Woohoo, we live for a day.  Time to whip out all the cliches.  One shift, one period at a time.  Lets go back to LA next week.  Get to say it at least one more time LETS GO DEVILS.

Alex

Lake Hopatcong, NJ


----------



## JimG. (Jun 7, 2012)

4aprice said:


> Woohoo, we live for a day.  Time to whip out all the cliches.  One shift, one period at a time.  Lets go back to LA next week.  Get to say it at least one more time LETS GO DEVILS.
> 
> Alex
> 
> Lake Hopatcong, NJ



Look at the Spurs...20 wins in a row, then they lose 4 straight and they are home for the summer.

LA is ripe for the picking.


----------



## jaytrem (Jun 7, 2012)

JimG. said:


> Look at the Spurs...20 wins in a row, then they lose 4 straight and they are home for the summer.
> 
> LA is ripe for the picking.



Yeah, we got em right where we want em!!!  Let em win the first 3 so they're overconfident and then take 4 in a row.  I love it when a plan comes together.


----------



## legalskier (Jun 8, 2012)

*Porn Star Taylor Stevens distraction at Kings game doesn't faze Devils coach*
Story: http://www.examiner.com/article/por...ction-at-kings-game-doesn-t-faze-devils-coach


----------



## ScottySkis (Jun 9, 2012)

Lets go Devil's


----------



## JimG. (Jun 9, 2012)

Go Devils...3-2

LA's going down.


----------



## jaytrem (Jun 11, 2012)

JimG. said:


> Go Devils...3-2
> 
> LA's going down.



Sounds good to me!!!

Got a physical scheduled tomorrow morning for life insurance.  Hope my blood pressure is back to normal by then.

GO DEVILS!!!


----------



## 4aprice (Jun 11, 2012)

I only saw the last 1:30 of the game on Sat and that from a Pizza stand on the Wildwood boardwalk. (Flyer country)  One more road victory and we bring it home for #7.  Like fighting off a set point in tennis, I get to say it one more time.  LETS GO DEVILS

Alex

Lake Hopatcong, NJ


----------



## 4aprice (Jun 12, 2012)

Congrats to the LA Kings.  It was a fun ride but we came up short.   The penalty was a tough pill to swallow but it is what it is and the Kings certainly deserved to win the cup.  Will be very interesting to see what happens this off season (maybe devastating for the Devs).  

Alex

Lake Hopatcong, NJ


----------



## kickstand (Jun 12, 2012)

Hate to see Brodeur put up such a stinker on what will probably be his last Cup game, but LA fully took advantage of that 5-minute major.  Haven't seen one of those in a while, and it's definitely the first time I've seen 3 goals scored on one.  Good stuff.


----------



## JimG. (Jun 12, 2012)

4aprice said:


> Congrats to the LA Kings.  It was a fun ride but we came up short.   The penalty was a tough pill to swallow but it is what it is and the Kings certainly deserved to win the cup.  Will be very interesting to see what happens this off season (maybe devastating for the Devs).
> 
> Alex
> 
> Lake Hopatcong, NJ



Devils got screwed with that penalty.
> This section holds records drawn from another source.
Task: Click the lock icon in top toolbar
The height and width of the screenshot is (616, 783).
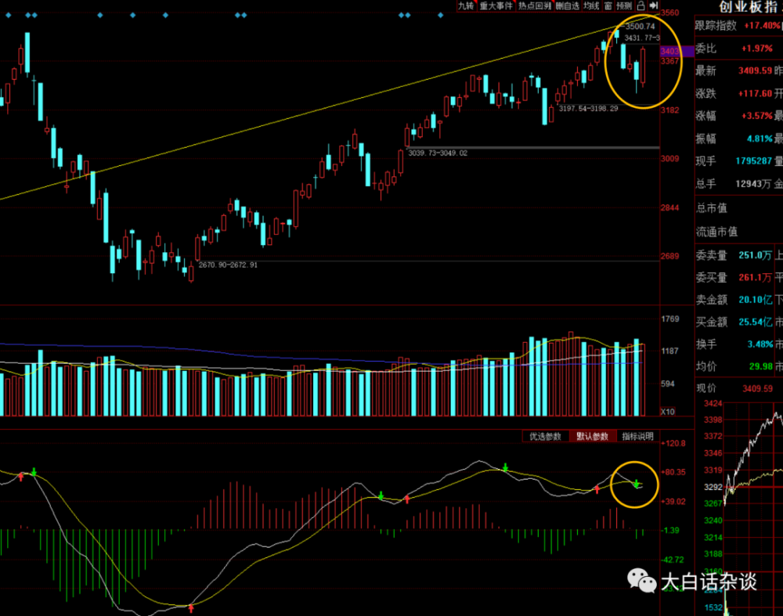Action: coord(640,5)
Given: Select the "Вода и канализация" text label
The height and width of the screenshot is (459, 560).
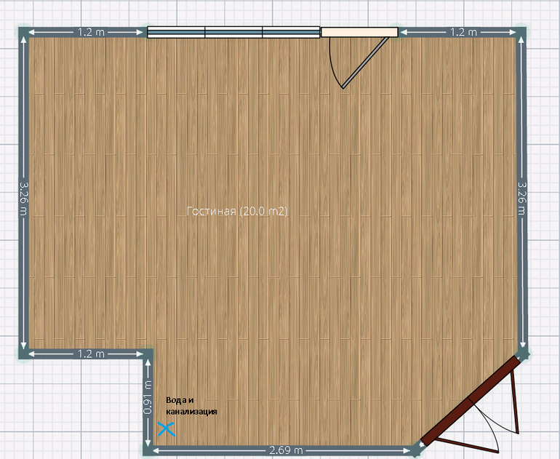Looking at the screenshot, I should (x=191, y=406).
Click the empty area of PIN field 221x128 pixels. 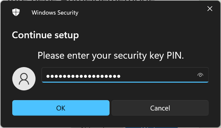coord(158,75)
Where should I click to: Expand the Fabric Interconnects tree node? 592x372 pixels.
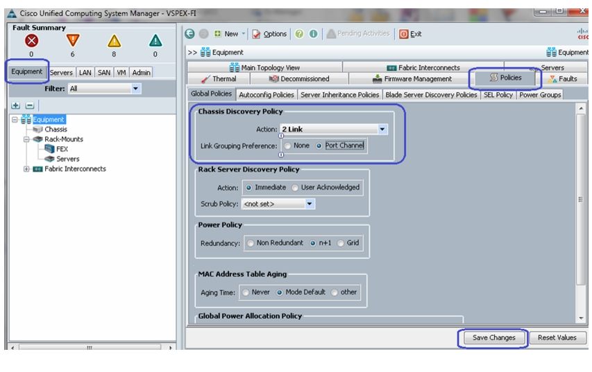point(26,169)
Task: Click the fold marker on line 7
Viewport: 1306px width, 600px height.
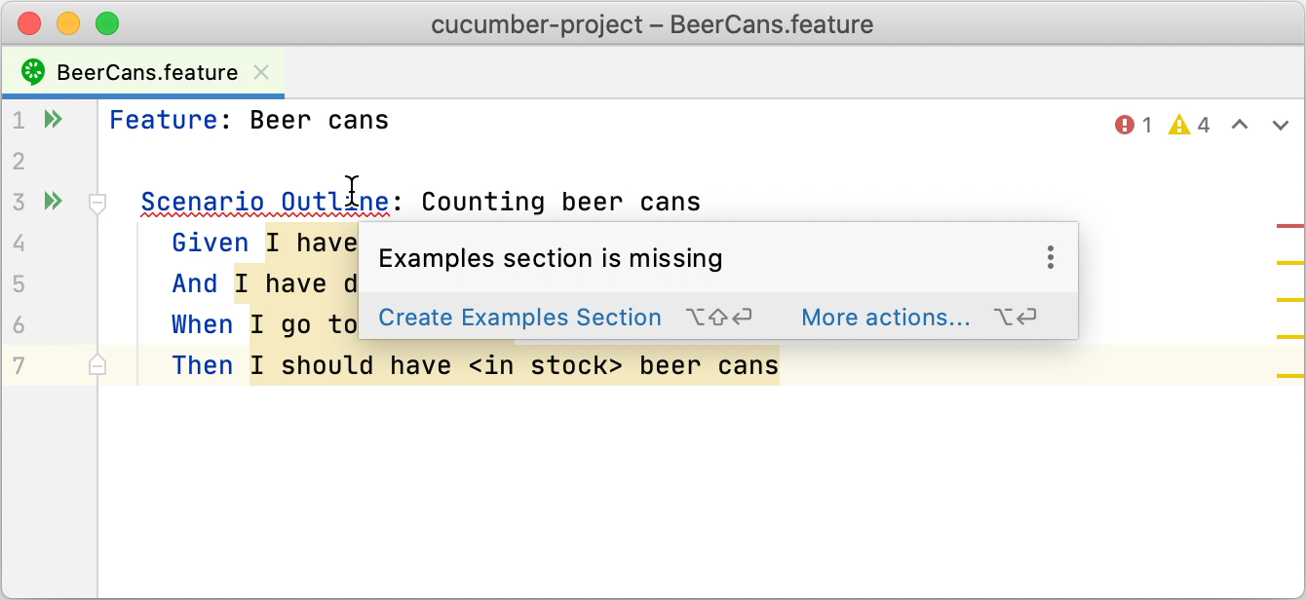Action: coord(97,364)
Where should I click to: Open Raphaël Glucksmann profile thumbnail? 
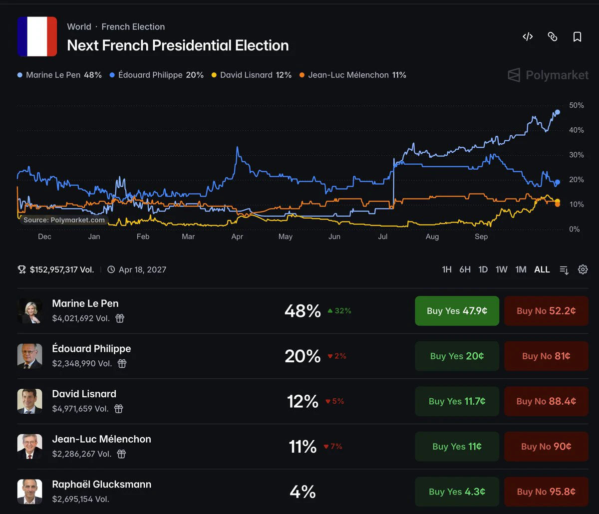coord(30,492)
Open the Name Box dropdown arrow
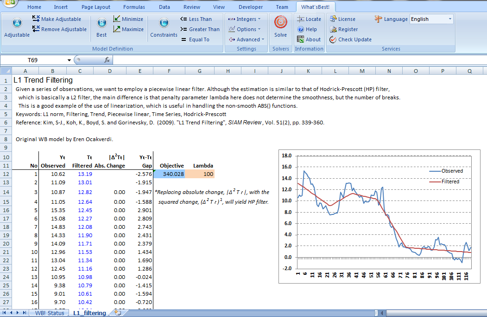Screen dimensions: 487x317 69,60
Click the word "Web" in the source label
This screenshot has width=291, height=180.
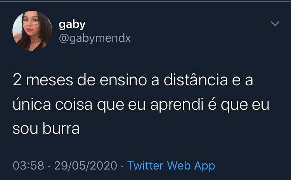pyautogui.click(x=179, y=165)
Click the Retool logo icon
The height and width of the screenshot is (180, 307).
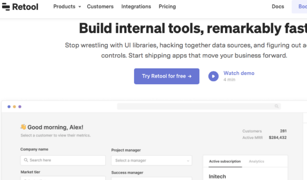(6, 7)
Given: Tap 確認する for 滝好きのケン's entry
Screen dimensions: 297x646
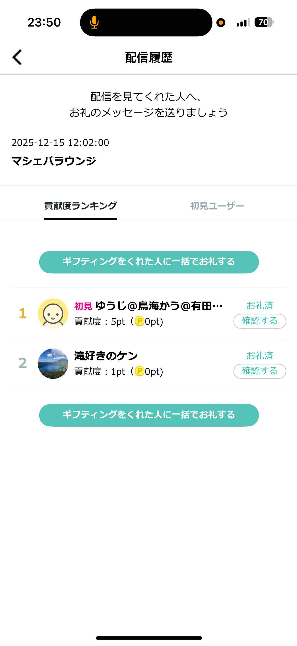Looking at the screenshot, I should point(260,371).
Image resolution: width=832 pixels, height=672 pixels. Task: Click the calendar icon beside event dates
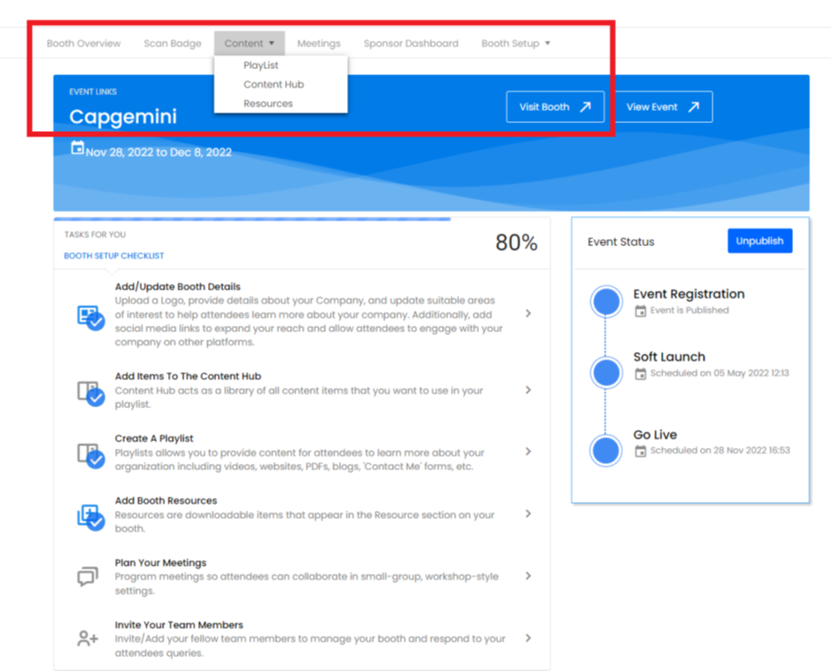(x=77, y=149)
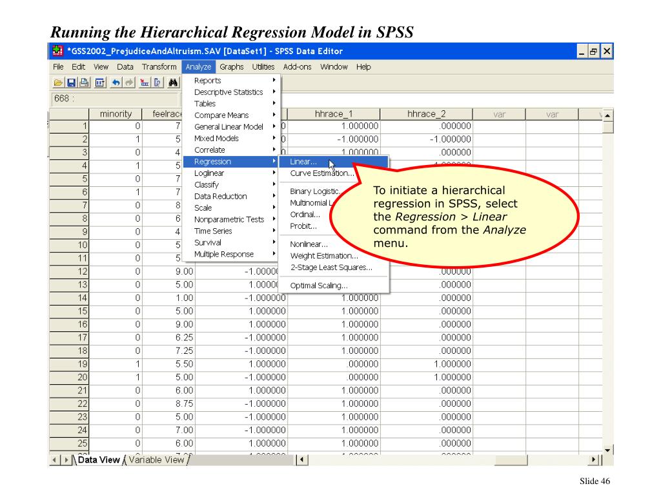Select Linear... from the Regression submenu

(x=304, y=162)
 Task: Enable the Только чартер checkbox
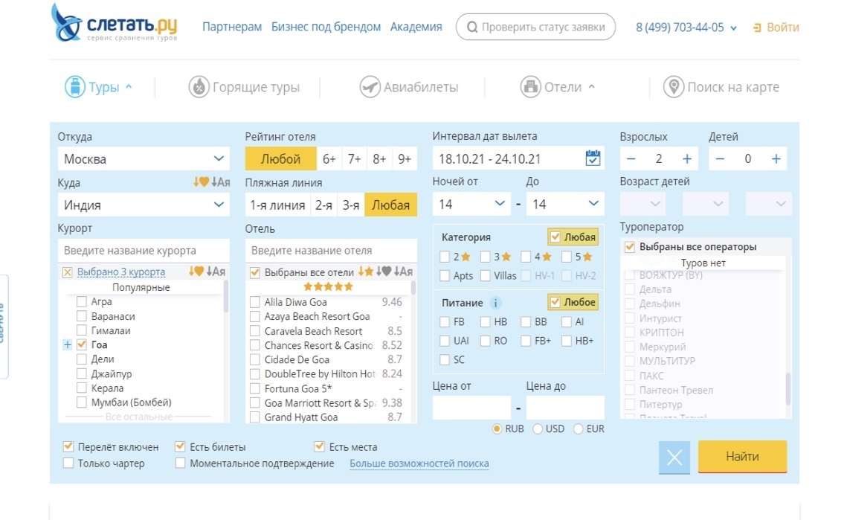pyautogui.click(x=68, y=463)
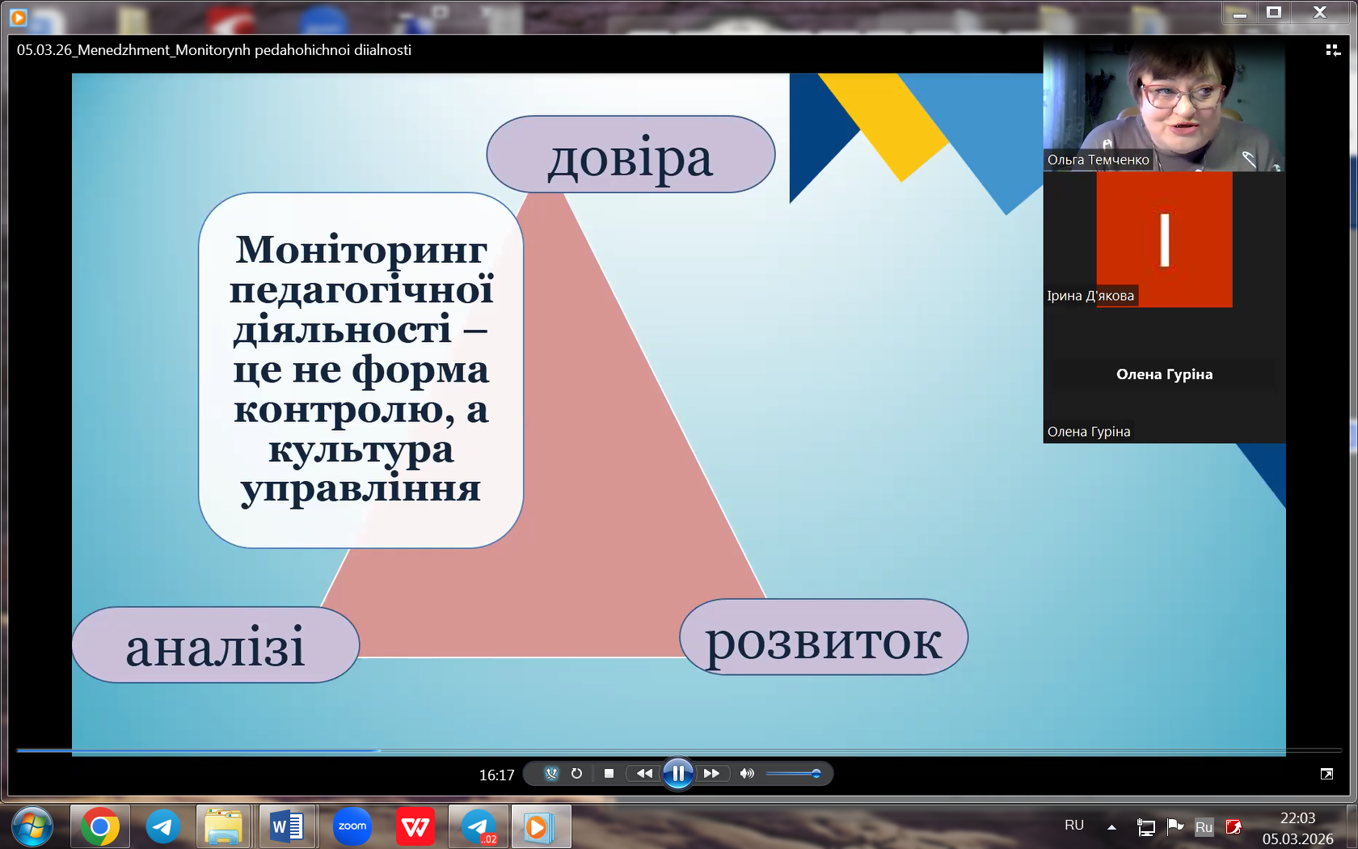Click the rewind previous button
This screenshot has height=849, width=1358.
[643, 774]
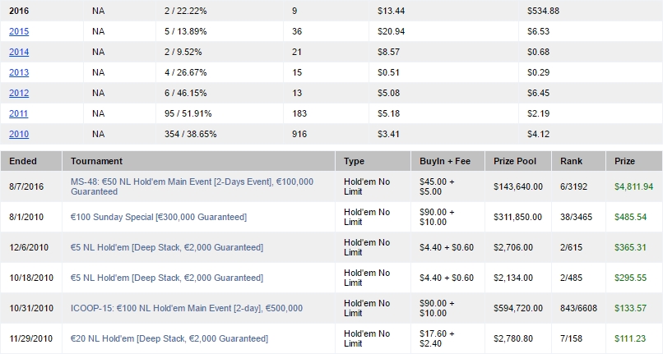This screenshot has height=354, width=663.
Task: Open the ICOOP-15 €100 Main Event link
Action: click(187, 308)
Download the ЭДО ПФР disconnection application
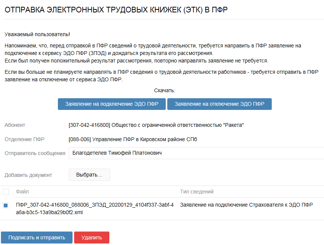This screenshot has width=324, height=245. point(220,104)
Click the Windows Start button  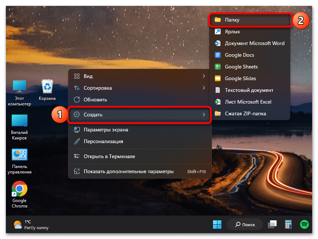(x=217, y=224)
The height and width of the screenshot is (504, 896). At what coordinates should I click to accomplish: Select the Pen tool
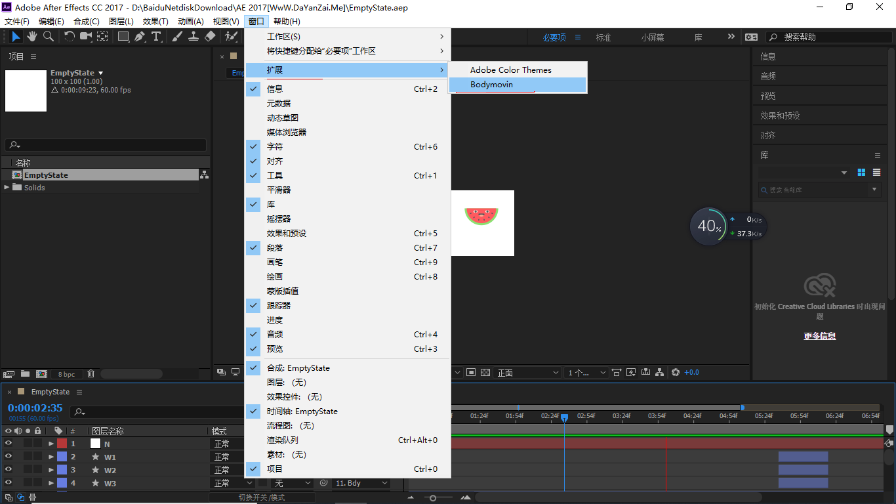click(139, 37)
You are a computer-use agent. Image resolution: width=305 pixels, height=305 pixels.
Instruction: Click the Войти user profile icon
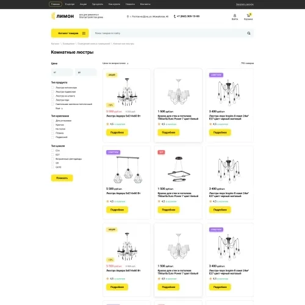pos(235,15)
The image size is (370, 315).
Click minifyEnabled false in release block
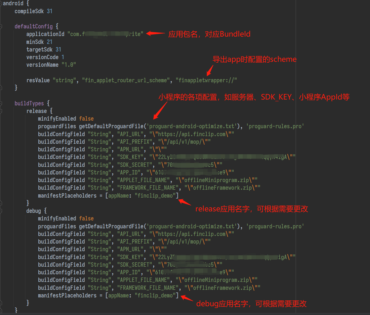pyautogui.click(x=86, y=119)
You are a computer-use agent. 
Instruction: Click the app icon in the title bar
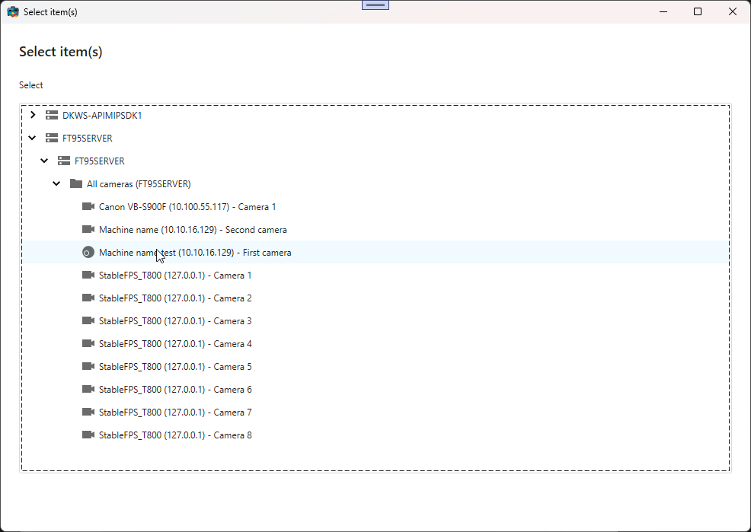(13, 11)
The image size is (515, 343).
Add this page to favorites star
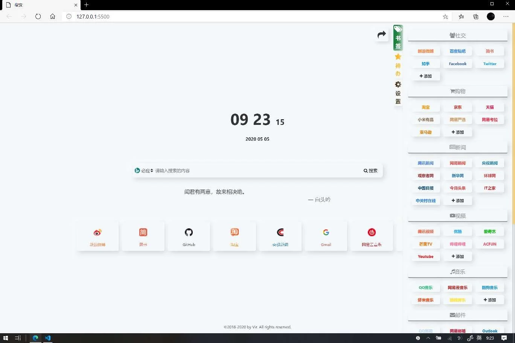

Game over after they score 3 goals. How do they call that a major penalty?? And I'm not a Devils fan, but I was hoping for a game 7.

Now I hate the Kings and those refs who screwed us all out of a cup decided on the ice, not with whistles.


----------



## jaytrem (Jun 12, 2012)

JimG. said:


> Devils got screwed with that penalty. Game over after they score 3 goals. How do they call that a major penalty??



I don't know, it seemed pretty legit to me.  It was exactly what they were trying to crack down on all year.  Definitely sucked though.  Anyway, it was a great and surprising run.  That Jonathan Quick is amazing.  Will be interesting to see if he's another flash in the pan of if he can sustain.  He a free agent after next season, grew up a Rangers fan.  Hmmmmm.......


----------



## kickstand (Jun 12, 2012)

JimG. said:


> Devils got screwed with that penalty. Game over after they score 3 goals. How do they call that a major penalty?? And I'm not a Devils fan, but I was hoping for a game 7.
> 
> Now I hate the Kings and those refs who screwed us all out of a cup decided on the ice, not with whistles.



http://www.nhl.com/ice/page.htm?id=26329

Bernier didn't play the puck, had a solid 10-12 feet to change his course and busted up Scuderi's face enough in 2 places that there was a delay to clean the blood off the ice.  How is that NOT a 5-minute major?


----------



## JimG. (Jun 12, 2012)

kickstand said:


> http://www.nhl.com/ice/page.htm?id=26329
> 
> Bernier didn't play the puck, had a solid 10-12 feet to change his course and busted up Scuderi's face enough in 2 places that there was a delay to clean the blood off the ice.  How is that NOT a 5-minute major?



Just a bitter hockey fan who wanted to see one last game.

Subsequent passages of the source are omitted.